3. The Sky

The atmosphere is literally an ocean of air that one has to peer through. It has two innate characteristics that greatly affect imaging, transparency and steadiness (seeing). After you have honed your equipment to the best possible optical and mechanical tolerances, atmospheric seeing will then be the limiting factor for resolution. Although the steadiness of the atmosphere is important in deep sky imaging, it is planetary imaging that pushes the limit of resolution.

The seeing at your site will be affected by geography and atmospheric dynamics on the large scale and by local conditions at your imaging site. Assuming that you do not have the option of locating a scope on a mountaintop above much of the atmospheric turbulence, local conditions comprise the factors that you can most readily control. The local seeing is modified by turbulence caused by convection currents that arise from objects that are giving off heat, usually from daytime solar absorption. Any objects that are potential heat radiators should be avoided. These range from a cement driveway to your neighbor's roof and even your own body heat. One of the best locations for steadiness would be a highly vegetated region such as a grassy field surrounded by trees. Here the ground has been somewhat insulated from daytime heat absorption and therefore has little excess heat available for nighttime radiation. Other great seeing locations are those surrounded by water.

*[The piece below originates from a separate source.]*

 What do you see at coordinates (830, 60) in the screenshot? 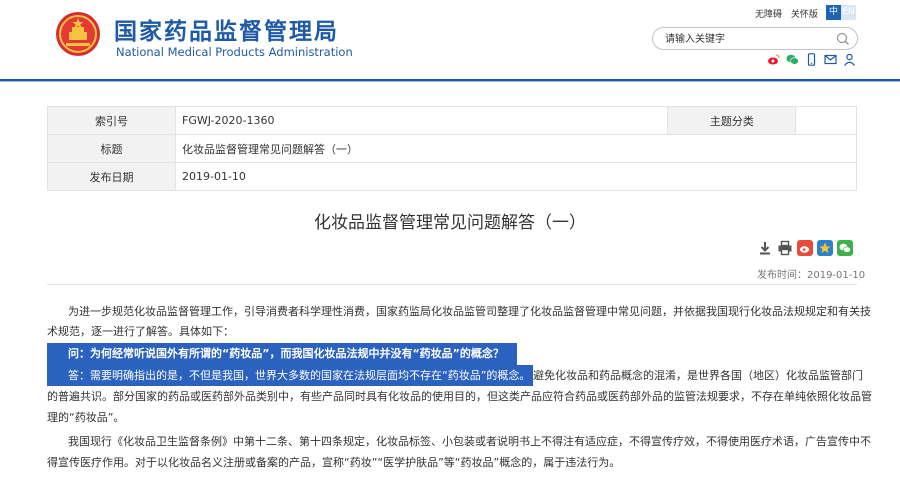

For deep sky imaging the most favorable nights will be those of high atmospheric transparency. The atmospheric transparency will be best when the air is dry and free from pollution and dust. During the winter in the northern hemisphere, the sky is usually most transparent when cold fronts come through and bring cold, clean, and dry Arctic air to the imaging site (if you live in the temperate zone). Many times during the summer the air masses become stagnant and the atmosphere becomes laden with pollutants, haze, and dust. These conditions can persist for weeks but sometimes can be improved by a good rainstorm, which has the effect of cleansing the atmosphere by washing out dust and haze. An avid imager will learn to read the sky for transparency. A deep blue sky is an indication of good transparency as well as a bright yellow (not orange) setting sun. These nights of good transparency will allow considerably fainter objects to be captured.

a. Normal FWHM resolution. The term resolution refers to the granularity of detail that can be seen through the eyepiece or in an image. The diffraction-limited and sky-limited resolution of the smallest distinguishable object, a point source such as a distant star, is measured as the full-width half-maximum (FWHM) of the point-spread function (PSF). See the Glossary of Terms for FWHM and PSF definitions. Amateur CCD "snapshot" images of planets may achieve sub-arcsecond FWHM, but very few amateur deep-sky images are less than 2 arcseconds FWHM.

b. Light pollution. Just as with your eyes, light pollution adversely affects the ability of CCDs to see deep-sky objects. Fortunately, CCDs can integrate long exposures to overcome this to some degree, but the darker the sky the better the CCD results! The absence of light pollution not only improves the contrast between deep-sky objects and the sky background, but also improves the quality of sky flats (see Section 4, Taking Images) and the unprocessed color balance of filtered images for RGB composites.

The brightness of the sky background, as affected by light pollution andother atmospheric factors, is the key determinant in the ability to see and image deep-sky objects, particularly faint extended objects such as galaxies and nebulae. Sky brightness is measured in magnitudes per square arcsecond, which can be thought of as stellar magnitudes blurred smoothly across the sky. Moonless professional observatories on mountaintops far from city lights have sky backgrounds as faint as 21st magnitide (or even somewhat fainter), moonless rural skies many miles from city lights are usually about from 19th to 20th magnitude. Light-polluted suburban skies are about 17th to 18th magnitude (or worse!). Since the brightness difference between adjacent magnitudes is a factor of 2.5, the difference between a 17th magnitude and a 19th magnitude sky is 2.5 x 2.5, or a factor of 6.25. Other things being equal, this means you would need to make CCD integrations 6.25 times longer under a 17th magnitude sky than under a 19th magnitude sky to achieve the same results! See http://www.stanmooreastro.com/CCD_topics.html for Stan Moore's excellent "CCD Topics" webpage, which includes sky background calculators which you can use to determine the sky brightness at your location based on data from your own CCD images.

c. Sky foreground color. Light pollution and other atmospheric variables, such as dust and haze, add their own distinctive colors to the sky that the light from astronomical objects must transit. This is known as sky foreground color. Fortunately, there are simple image processing techniques that imagers can use on their color filtered images to remove this phenomenon so the true colors of deep-sky objects can emerge (see Section 5, Processing Images).